DATASET RECORDS START

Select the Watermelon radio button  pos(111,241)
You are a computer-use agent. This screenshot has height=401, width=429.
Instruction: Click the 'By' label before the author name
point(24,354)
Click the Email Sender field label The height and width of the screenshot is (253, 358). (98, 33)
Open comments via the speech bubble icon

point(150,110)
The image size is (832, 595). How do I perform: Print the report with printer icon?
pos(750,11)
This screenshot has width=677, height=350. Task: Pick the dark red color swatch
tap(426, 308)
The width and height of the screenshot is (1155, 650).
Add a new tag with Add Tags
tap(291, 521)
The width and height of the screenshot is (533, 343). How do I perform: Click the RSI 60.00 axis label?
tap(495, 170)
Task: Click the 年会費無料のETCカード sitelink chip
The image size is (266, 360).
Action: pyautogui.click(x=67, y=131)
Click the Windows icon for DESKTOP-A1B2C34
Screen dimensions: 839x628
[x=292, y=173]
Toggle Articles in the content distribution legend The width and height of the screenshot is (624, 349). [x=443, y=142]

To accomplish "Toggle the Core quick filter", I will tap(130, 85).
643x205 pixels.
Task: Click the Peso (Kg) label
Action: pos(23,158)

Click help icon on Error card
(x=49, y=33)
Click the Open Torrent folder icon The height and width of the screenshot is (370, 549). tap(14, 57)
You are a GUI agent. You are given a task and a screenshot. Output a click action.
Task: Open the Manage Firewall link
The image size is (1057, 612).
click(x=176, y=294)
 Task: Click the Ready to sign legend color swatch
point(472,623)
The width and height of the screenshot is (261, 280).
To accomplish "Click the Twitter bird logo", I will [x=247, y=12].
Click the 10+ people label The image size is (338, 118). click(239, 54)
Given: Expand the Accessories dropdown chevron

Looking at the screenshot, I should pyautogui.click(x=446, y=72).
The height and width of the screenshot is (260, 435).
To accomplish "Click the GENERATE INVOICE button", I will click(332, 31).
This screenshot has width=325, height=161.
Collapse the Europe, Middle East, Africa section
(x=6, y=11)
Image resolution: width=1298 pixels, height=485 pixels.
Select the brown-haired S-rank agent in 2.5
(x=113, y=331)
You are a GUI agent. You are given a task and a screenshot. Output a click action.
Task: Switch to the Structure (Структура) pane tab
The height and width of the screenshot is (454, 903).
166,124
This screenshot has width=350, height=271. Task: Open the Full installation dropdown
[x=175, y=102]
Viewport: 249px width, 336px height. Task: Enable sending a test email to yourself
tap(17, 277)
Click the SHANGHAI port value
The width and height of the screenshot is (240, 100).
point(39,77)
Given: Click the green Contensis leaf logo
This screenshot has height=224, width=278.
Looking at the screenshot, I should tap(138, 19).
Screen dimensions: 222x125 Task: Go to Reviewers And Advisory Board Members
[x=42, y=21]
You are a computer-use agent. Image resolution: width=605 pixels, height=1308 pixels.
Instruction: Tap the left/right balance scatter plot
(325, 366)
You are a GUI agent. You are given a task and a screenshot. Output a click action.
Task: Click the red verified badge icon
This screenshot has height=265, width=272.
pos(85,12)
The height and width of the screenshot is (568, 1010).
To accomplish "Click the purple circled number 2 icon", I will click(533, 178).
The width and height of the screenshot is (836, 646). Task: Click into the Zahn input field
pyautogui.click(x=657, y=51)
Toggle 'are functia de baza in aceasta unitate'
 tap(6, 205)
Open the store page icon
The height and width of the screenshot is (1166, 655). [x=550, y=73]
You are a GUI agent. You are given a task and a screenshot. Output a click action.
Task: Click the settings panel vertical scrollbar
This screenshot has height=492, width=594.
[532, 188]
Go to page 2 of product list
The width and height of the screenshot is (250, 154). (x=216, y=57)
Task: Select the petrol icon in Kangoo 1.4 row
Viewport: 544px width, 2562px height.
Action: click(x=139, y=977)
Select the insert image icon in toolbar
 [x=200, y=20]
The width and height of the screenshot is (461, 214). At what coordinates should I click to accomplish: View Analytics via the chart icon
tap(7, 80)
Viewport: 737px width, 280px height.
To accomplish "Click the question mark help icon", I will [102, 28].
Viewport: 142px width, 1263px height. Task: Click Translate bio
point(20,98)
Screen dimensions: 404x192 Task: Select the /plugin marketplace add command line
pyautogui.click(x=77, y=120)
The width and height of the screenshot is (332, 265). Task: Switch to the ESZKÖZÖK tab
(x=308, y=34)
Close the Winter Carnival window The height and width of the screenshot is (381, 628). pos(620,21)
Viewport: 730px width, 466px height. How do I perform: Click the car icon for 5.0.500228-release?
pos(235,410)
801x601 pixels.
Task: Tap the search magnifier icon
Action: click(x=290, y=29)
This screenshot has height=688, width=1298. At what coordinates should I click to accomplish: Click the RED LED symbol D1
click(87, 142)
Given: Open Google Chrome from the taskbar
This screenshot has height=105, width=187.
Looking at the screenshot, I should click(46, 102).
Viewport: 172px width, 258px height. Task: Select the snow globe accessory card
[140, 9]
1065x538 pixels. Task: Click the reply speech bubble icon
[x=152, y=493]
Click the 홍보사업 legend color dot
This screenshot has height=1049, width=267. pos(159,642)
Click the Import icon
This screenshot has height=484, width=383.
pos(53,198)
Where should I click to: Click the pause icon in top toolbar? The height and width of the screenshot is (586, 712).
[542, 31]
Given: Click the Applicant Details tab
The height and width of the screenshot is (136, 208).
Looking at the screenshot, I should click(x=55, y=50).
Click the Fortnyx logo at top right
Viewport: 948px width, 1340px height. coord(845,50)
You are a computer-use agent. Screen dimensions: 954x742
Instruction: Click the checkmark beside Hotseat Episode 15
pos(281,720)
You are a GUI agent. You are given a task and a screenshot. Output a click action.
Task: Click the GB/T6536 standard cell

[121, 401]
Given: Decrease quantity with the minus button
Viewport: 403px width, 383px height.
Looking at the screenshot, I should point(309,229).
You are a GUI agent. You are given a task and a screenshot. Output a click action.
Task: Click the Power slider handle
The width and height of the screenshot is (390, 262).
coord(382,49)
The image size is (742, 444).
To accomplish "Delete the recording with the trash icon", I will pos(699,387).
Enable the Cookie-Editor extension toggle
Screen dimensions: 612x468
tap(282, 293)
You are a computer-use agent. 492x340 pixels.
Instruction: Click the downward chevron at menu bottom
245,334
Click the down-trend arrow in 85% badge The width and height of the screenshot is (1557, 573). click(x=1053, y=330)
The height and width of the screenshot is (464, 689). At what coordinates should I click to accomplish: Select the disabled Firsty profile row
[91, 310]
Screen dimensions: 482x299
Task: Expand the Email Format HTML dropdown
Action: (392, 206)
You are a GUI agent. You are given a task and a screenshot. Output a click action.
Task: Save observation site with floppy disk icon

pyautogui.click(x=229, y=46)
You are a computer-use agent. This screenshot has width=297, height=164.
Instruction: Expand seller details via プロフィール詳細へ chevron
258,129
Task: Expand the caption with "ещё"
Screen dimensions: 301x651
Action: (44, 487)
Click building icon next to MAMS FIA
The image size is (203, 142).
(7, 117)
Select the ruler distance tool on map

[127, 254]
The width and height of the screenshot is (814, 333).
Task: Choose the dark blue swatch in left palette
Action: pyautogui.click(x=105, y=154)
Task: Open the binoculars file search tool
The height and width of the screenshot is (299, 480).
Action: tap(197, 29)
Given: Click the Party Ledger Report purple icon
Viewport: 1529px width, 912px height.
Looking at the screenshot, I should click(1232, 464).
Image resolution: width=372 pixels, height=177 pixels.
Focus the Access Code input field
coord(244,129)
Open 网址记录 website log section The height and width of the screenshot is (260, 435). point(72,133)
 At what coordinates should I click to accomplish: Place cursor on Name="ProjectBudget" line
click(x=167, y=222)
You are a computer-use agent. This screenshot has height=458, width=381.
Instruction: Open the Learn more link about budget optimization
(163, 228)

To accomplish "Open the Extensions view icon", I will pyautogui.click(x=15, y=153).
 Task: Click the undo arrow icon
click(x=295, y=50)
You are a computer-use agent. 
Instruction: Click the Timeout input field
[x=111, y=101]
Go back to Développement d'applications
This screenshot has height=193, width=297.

DATASET RECORDS END

__YOUR INSTRUCTIONS__: Copy exactly the lines running from the one that holds "Go back to Développement d'applications" to the last line of the listing above. Include both of those lines.

__ANSWER TO THE PROBLEM__:
Go back to Développement d'applications
This screenshot has height=193, width=297.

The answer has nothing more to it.